I recently spent some time reflecting on different things, life in general and how people treat each other... I don't really know how to describe this but disappointment might be the right word...
I'm not sure if this is because I was raised by my grandmother and maybe I have a core that is based around ideas from the 1920's to 1950's where people were treated differently, but the separation between courtesy and disregard is just beyond my thought capacity.
Having an old soul in a new age world can definitely be difficult but it can also be refreshing...
I have always ... ALWAYS, thought that Love should always come first and with that Love comes trust respect and admiration, what happened to that?
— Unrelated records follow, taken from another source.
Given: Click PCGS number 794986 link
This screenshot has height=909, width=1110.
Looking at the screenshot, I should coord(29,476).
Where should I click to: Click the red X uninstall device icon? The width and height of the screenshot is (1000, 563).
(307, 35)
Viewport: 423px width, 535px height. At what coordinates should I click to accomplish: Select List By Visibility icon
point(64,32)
What happened to the Men who not only opened doors for women but opened their hearts and lives to them as well??
I always hear well she emasculates me, or they want to be independent they can take care of themselves, or she didn't do what I needed.
First thing is first.... As a Strong VERY Independent woman, there is nothing I want more in my life than a man who can handle that and who can appreciate my strength. I've grown with a strong mentality because at a young age it was just me, and though I may have had my Grandmother, I was always afraid one day it would just be me... So I taught myself to be self sufficient which some may dub as controlling, I call it survival. I am not a feminist, I don't prefer life without men, A man saved me, I would be nowhere without him; I realize that sometimes it may be hard to see that, but its even more difficult for me to clarify it in the moment.
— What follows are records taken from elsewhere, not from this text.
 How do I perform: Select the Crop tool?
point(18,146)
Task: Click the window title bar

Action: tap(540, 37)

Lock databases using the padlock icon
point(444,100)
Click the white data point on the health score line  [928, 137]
When it comes to Nurture vs. Nature, I will always side with Nurture because you see, coming from what I did, if it was about Nature then my life would be totally different, I would be prone to drug abuse, bad decisions and poor judgment, except for the fact that My Grandmother raised me to be nothing but the opposite, to not just know my right from wrongs but to live by them. As I lived my life around what I was taught I learned that taking care of yourself was not a bad thing, being a strong willed person was not only ok but SMART.
I know that at times a strong willed woman mixed with an Alpha Male can sometimes clash and there is nothing wrong with that, as long as you know the medium to meet at.
Try to learn her story, actions are not always as they appear and neither are facades.
Ladies... Yes we are in a new era and we may see our selves superior in certain situations but know the situation you're in and think before acting... A man will still awlays want to feel like he's the provider and being submissive to you is not exactly something that brightens their day. With that said... Men, Do not ever feel like she can't help you, or that if she does it makes you any less than what you feel you should be. A partnership is between TWO people which means that if one is down the other steps in to pull it together.
Everyone thinks that relationships are so hard when really it's jut how individuals decide to approach a situation that does not involve individuals but a team. You each provide something in the relationship, whether it being a friend to one another, it be financially or just simply an emotional stability, you're each others' partner for life, you're meant to learn and draw from each other so paint the picture.